An early and important usage of grid (and now Cloud) environments comes from applications managing large data sets. Fields of science such as high-energy physics, seismology, cosmology or more recently life sciences are producing ever more data (by the number of files managed, the size of each file, or both). High Performance Computing applications executed on this data require seamless and high-performance access mechanisms managing the available bandwidth of communication links. To manage big data for grids and clouds, we have designed a high-performance and distributed data-management system for SysFera-DS.
Several important issues must be solved by modern data-management systems.
Transparency is one of the most important, maybe even before performance. Data should be stored at the most appropriate place, sometimes without the end-user's intervention, be it in memory, on a local disk or on remote storage. In the same way, a computational server will need to get the data as fast as possible without a priori knowledge of where it has been stored. Thus, an efficient data manager should incorporate localization mechanisms as well as methods to store data on different kinds of storage while taking into account their performance; in other words, storage heterogeneity has to be taken into account.

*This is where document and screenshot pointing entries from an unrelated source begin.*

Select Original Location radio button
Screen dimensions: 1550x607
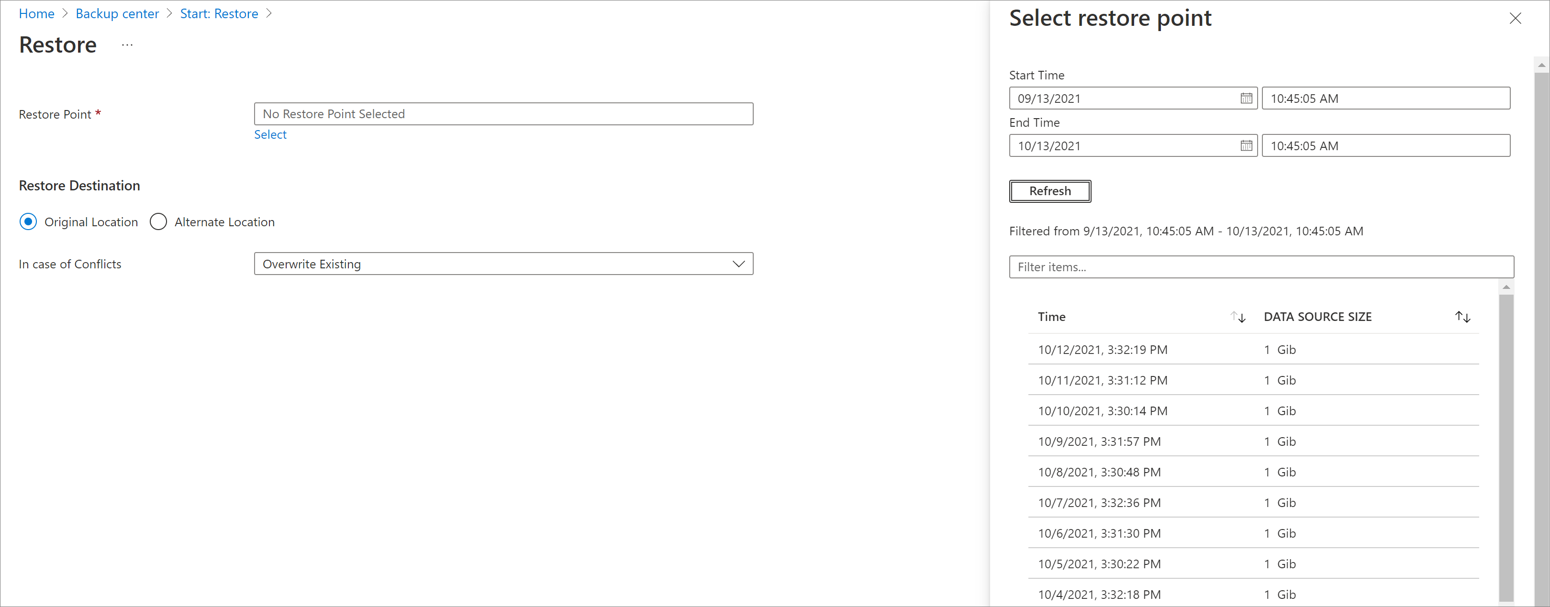[29, 221]
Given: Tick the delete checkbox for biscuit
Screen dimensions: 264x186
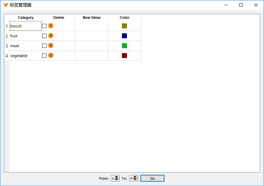Looking at the screenshot, I should (44, 26).
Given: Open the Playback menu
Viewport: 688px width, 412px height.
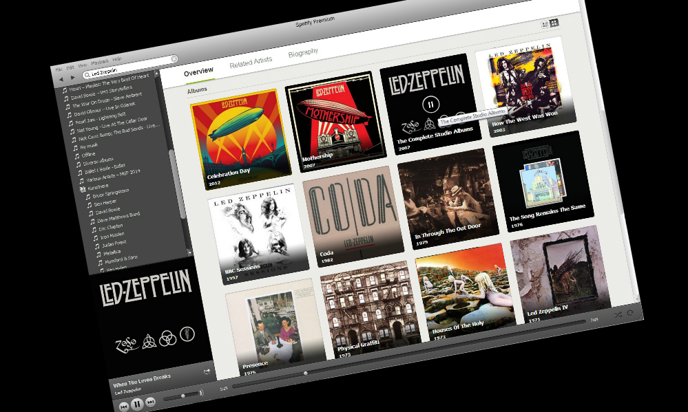Looking at the screenshot, I should pos(100,63).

On the other hand, it is possible that application developers already have a good knowledge of how their applications use data and thus might want to tune data management by themselves, in order to improve their application's performance (e.g., by overlapping communications and computations). Thus, transparency should never be provided at the expense of flexibility in data management.
When several replicas of the same data exist on a platform, carefully choosing the best source is necessary to get the most of the communication bandwidth. Multiple sources can even sometimes be used to parallelize the transfer itself and thus ensure that communication time will be as low as possible.
To avoid large communication and data-movement overheads when data is used several times (typically, when someone runs a parameter-sweep analysis), data should be kept where it is created or used. Persistence must be used as much as possible and, if the storage volume allows it, replication can be used to increase parallelism between computational servers or to ensure fault-tolerance.
To improve the global throughput of software environments, replicas are usually put at carefully selected sites. Moreover, computation requests have to be scheduled among the available resources. To get the best performance, scheduling and data replication have to be tightly coupled, which is not always the case in existing approaches. These persistence and replication strategies have to be linked with job scheduling to make sure that proper scheduling decisions take all the parameters into account (computation costs as well as communication costs).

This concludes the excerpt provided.